READING TEXT ::

########

My favourite justification of the Occam razor is that even if two theories are equivalent in their explicit predictions, the simpler one is usually more likely to inspire correct generalisations. The reason may be that the more complicated the theory is, the more arbitrary constraints it puts on our thinking, and those constraints can prevent us from seeing the correct more general theory. For example, some versions of aether theory can be made eqivalent to special relativity, but the assumptions of absolute space and time make it nearly impossible to discover something equivalent to general relativity, starting from aether.

no matter how seductive it sounds, skipping over the is-ought distinction is not permitted

Yeah, some of us are still not convinced on that one.

Speaking of which, does anyone actually have something resembling a proof of this? People just seem to cast it about flippantly.

Adding premises like "Odin created everything" makes a theory less probable and also happens to make it longer; this is the entire reason why we intuitively agree with Occam's Razor in penalizing longer theories. Unfortunately, this answer seems to be based on a concept of "truth" granted from above - but what do differing degrees of truth actually mean, when two theories make exactly the same predictions?

and

Imagine you have the option to put a human being in a sealed box where they will be tortured for 50 years and then incinerated. No observational evidence will ever leave the box... Now consider the following physical theory: as soon as you seal the box, our laws of physics will make a localized exception and the human will spontaneously vanish. This theory makes exactly the same observational predictions as your current best theory of physics, so it lies in the same equivalence class and you should give them the same credence.

Why do we only care about observational predictions and not all "in principle" predictions? (Serious question, not rhetorical). My intuition is that in the first quote "Physics" and "Odin created physics" aren't in the same equivalence class because the latter makes an additional prediction: the existence of Odin. Similarly in the second quote, there are differing predictions about what is happening inside the box even if they are physically impossible to test, so I would put the two theories in different equivalence classes. I would do the same for MWI and Copenhagen quantum mechanics.

This is pure intuition on my part. I haven't had a chance to take a look at the math of K-complexity and the like, so I might just be missing something relatively basic.

########

SOURCE MATERIAL ::
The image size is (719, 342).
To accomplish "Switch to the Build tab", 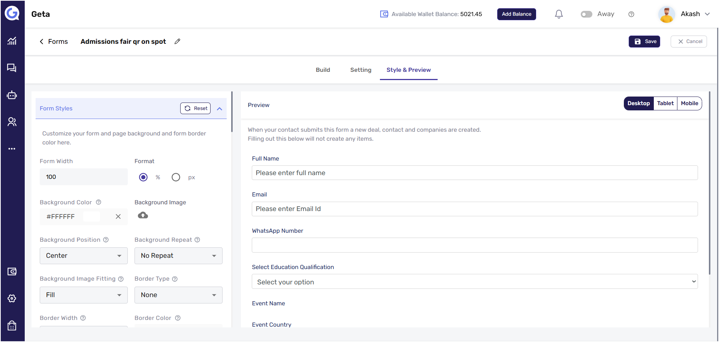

########

THE TASKS ::
- a) Reproduce the passage of the Occam's razor thread from "no matter how" up to and including "it about flippantly.".
- b) Carry on the Occam's razor thread from the point where it stops.

OUTPUTS FOR THE TASKS ::
- a)
no matter how seductive it sounds, skipping over the is-ought distinction is not permitted

Yeah, some of us are still not convinced on that one.

Speaking of which, does anyone actually have something resembling a proof of this? People just seem to cast it about flippantly.

- b)
A prediction that's impossible to test is a contradiction in terms. Show me any unfalsifiable theory, and I'll invent some predictions that follow from it, they will just be "impossible to test".

Ok, so don't call the existence of Odin or what's happening inside the box "predictions." Then I'll rephrase my question:

Why do we only care about "predictions" and not "everything a theory says about reality?" Clearly all three pairs of theories I mentioned above say different things about reality even if it is impossible in some sense to observe this difference.

(I'll add to this later, but I'm pressed for time currently) edit: nothing to add, actually

How can we distinguish statements that are "about reality" from statements that aren't, if we just threw away the criteria of predictive power and verification?

How about counterfactual predictive power and verification? If I could observe the inside of that box, then I could see a difference between the two theories.

I realize this opens a potential can of worms, i.e., what sort of counterfactuals are we allowed to consider? But in any case, this is how I've understood the basic idea of falsifiability. Compare to Yvain's logs of the universe idea. (He's doing something different with it, I know)

Theories that require additional premises are less likely to be true, according to the eternal laws of probability ... Unfortunately, this answer seems to be based on a concept of "truth" granted from above - but what do differing degrees of truth actually mean, when two theories make exactly the same predictions?

Reading this and going back to my post to work out what I was thinking, I have a sort-of clarification for the issue in the quote. The original argument was that, before experiencing the universe, all premises are a priori equally likely, so we can generate as many hypotheses as we like out of them. Then, after experience (a posteriori) some premises are extremely likely (shorthand: true) and some are extremely unlikely (shorthand: false). Now, in our advanced position, there are a large number of false premises, a small number of true premises, and an unknown number of premises we haven't had experiences about. We can now generate as many "prediction-equivalent" theories as we like by combining the unknown premises with the true ones. As long as we avoid the false premises, all our hypotheses will be based on true premises, and premises which we have not yet checked. To refine that argument, it is the conjunction of specifically these unknown premises that might weaken the hypothesis. Therefore, we ought to include as few of these as-yet-untested premises in our hypothesis, in order to reduce the chances of it being wrong.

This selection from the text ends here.